The Army has developed a new hand grenade that kills by using blast overpressure instead of fragments when it explodes, which Army officials say is more effective for fighting in close-quarter urban environments.
Blast overpressure is the rapid high wave of pressure that results from an explosion that violently compresses and decompresses human tissue. It can cause serious injuries to the lungs, gastrointestinal tract, brain, and other organs. It can also be fatal.
The M111 Offensive Hand Grenade, the Army’s first new lethal hand grenade since 1968, has a plastic body that helps direct overpressure, Army officials said. The grenade is meant to be used in confined spaces, such as rooms, bunkers, and caves.
Weighing 12.6 ounces, the M111 will augment the M67 fragmentation hand grenade, which will be used in open spaces, said John Troup with Capability Program Executive Ammunition & Energetics, an Army organization responsible for fielding armaments and ammunition.
Top Stories This Week
Its distinct shape, which resembles a bottle, does not create or direct blast overpressure, Troup told Task & Purpose on Thursday.
“The shape helps soldiers to distinguish the M111 from other grenades,” Troup said in a statement. “As soldiers train and practice with the M111, the shape will help aid muscle memory during extreme time-sensitive and high-dynamic environments.”
Troup said the grenade will first be issued to soldiers in the Army’s Immediate Response Force, which is capable of deploying anywhere in the world within 18 hours. The Army plans to start fielding the grenade to the rest of the services starting in 2028, he said.
Other grenades, such as the M67, spray lethal fragments when they explode, but that shrapnel can be deflected by obstacles within enclosed spaces, an Army news release says. This is less of an issue for grenades that use blast overpressure.
Another issue is that in recent decades, U.S. soldiers have often fought in poorly constructed buildings, making it dangerous to use fragmentation grenades, a retired Army infantry officer told Task & Purpose.

In such buildings, grenade fragments can penetrate walls and potentially hit friendly forces on the other side, the retired officer said. Blast overpressure, on the other hand, is more isolated to the specific room where the weapon explodes.
“One of the key lessons learned from the door-to-door urban fighting in Iraq was the M67 grenade wasn’t always the right tool for the job,” Col. Vince Morris, project manager for Close Combat Systems, said in the Army’s news release. “The risk of fratricide on the other side of the wall was too high. But a grenade utilizing [blast overpressure] can clear a room of enemy combatants quickly leaving nowhere to hide while ensuring the safety of friendly forces.”

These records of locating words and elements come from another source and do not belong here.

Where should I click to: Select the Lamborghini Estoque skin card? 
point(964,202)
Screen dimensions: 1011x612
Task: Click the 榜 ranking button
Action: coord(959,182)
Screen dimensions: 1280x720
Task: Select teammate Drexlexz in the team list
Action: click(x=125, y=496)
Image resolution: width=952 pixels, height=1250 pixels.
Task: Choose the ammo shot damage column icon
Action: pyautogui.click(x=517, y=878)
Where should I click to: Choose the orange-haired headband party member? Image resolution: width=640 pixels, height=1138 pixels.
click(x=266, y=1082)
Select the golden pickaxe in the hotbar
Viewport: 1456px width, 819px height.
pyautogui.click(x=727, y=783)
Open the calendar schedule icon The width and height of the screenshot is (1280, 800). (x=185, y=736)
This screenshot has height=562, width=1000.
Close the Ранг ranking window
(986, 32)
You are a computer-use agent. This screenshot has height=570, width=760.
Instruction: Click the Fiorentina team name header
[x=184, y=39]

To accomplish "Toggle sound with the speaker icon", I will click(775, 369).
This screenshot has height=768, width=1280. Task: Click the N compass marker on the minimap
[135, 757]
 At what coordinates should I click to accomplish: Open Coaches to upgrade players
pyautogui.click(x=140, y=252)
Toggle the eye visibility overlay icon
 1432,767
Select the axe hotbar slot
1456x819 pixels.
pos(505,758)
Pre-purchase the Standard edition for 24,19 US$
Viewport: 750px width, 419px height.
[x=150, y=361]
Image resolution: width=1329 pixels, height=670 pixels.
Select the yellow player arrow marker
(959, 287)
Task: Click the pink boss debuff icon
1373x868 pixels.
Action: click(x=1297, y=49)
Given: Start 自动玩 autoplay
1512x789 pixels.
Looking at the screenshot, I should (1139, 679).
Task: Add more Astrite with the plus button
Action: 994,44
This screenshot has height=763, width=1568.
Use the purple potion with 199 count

The Army has long been aware of the risks to soldiers from weapons that generate blast overpressure, such as the Carl Gustaf recoilless rifle, and last year the service announced it would study how firing such weapons affects soldiers’ health.
Soldiers are already limited to how many rounds they can fire in a 24-hour period while training with the Carl Gustaf.
Todd Strader, a former Army mortarman who advocates for safety measures from blast overpressure risks, said it is somewhat ironic that the Army is adopting a new grenade that uses overpressure.
“Apparently, blast physics is reliable enough to weaponize against an enemy, but still debated when it is our own troops living among these blasts in training,” Strader, who leads OverPressured LLC, told Task & Purpose. “To their credit, the Army is leading the world in recognizing and taking measures to mitigate this unique exposure.”